Designed landscape - belvedere, Trabolgan, Co. Cork
Co. Cork |
Designed Landscapes
At the edge of the Trabolgan estate in east Cork, a small roofless tower sits on a hilltop overlooking the coast, built not for defence or habitation but for the pleasure of looking out.
This is a belvedere, a type of ornamental structure common to the landscaped demesnes of eighteenth and nineteenth-century Ireland, designed to give the gentry somewhere agreeable to stand while contemplating a view. What makes this one quietly interesting is how fully it was appointed for that purpose: not a hollow folly, but a two-storey circular tower roughly five metres in diameter, fitted with fireplaces on both floors, pointed Gothic-style doorways and window openings oriented to catch the coastal panorama on three sides.

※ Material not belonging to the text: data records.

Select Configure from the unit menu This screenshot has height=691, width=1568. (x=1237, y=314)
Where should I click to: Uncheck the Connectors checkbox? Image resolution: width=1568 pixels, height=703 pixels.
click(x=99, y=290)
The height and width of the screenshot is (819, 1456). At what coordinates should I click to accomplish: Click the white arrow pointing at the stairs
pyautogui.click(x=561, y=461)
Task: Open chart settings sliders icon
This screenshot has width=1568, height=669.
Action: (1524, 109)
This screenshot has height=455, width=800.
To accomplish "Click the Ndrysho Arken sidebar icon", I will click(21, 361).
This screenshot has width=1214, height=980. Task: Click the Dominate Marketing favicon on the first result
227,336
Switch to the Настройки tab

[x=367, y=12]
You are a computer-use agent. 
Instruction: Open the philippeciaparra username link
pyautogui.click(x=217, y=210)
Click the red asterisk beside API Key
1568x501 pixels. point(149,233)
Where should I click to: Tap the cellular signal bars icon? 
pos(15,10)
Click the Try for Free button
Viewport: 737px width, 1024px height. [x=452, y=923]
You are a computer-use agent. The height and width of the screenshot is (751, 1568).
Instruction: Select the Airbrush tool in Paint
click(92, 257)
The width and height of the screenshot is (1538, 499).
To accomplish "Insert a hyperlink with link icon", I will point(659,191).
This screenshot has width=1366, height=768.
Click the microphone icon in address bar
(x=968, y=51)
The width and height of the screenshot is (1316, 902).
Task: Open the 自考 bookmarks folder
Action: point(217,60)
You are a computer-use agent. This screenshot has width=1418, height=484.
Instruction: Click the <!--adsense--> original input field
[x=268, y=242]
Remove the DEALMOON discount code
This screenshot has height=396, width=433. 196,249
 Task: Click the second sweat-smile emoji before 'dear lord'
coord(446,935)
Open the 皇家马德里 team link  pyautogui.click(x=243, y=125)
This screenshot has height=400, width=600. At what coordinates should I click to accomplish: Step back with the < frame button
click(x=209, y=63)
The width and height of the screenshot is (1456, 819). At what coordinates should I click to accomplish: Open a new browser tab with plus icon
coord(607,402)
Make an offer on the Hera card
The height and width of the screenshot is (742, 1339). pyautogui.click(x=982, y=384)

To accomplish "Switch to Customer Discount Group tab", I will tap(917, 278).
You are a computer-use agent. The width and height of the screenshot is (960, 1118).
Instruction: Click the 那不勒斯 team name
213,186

By 1842, when the Ordnance Survey recorded it on their six-inch map, it was already known as Roche's Tower, a name that ties it to the Roche family associated with Trabolgan House. The pointed arches on the doorway and windows are characteristic of the Gothic Revival taste that was fashionable among Irish landowners of the period, lending a vaguely ecclesiastical or medieval air to what was essentially a comfortable viewing platform. The fireplaces, one on each floor set into the north-west wall with a shared chimney, suggest it was intended for more than fleeting visits; on a blustery Cork coastline, the ability to warm the room would have made the view considerably more enjoyable. It now stands roofless, its upper floor open to the sky, which gives it a different kind of atmosphere to the one its builders intended.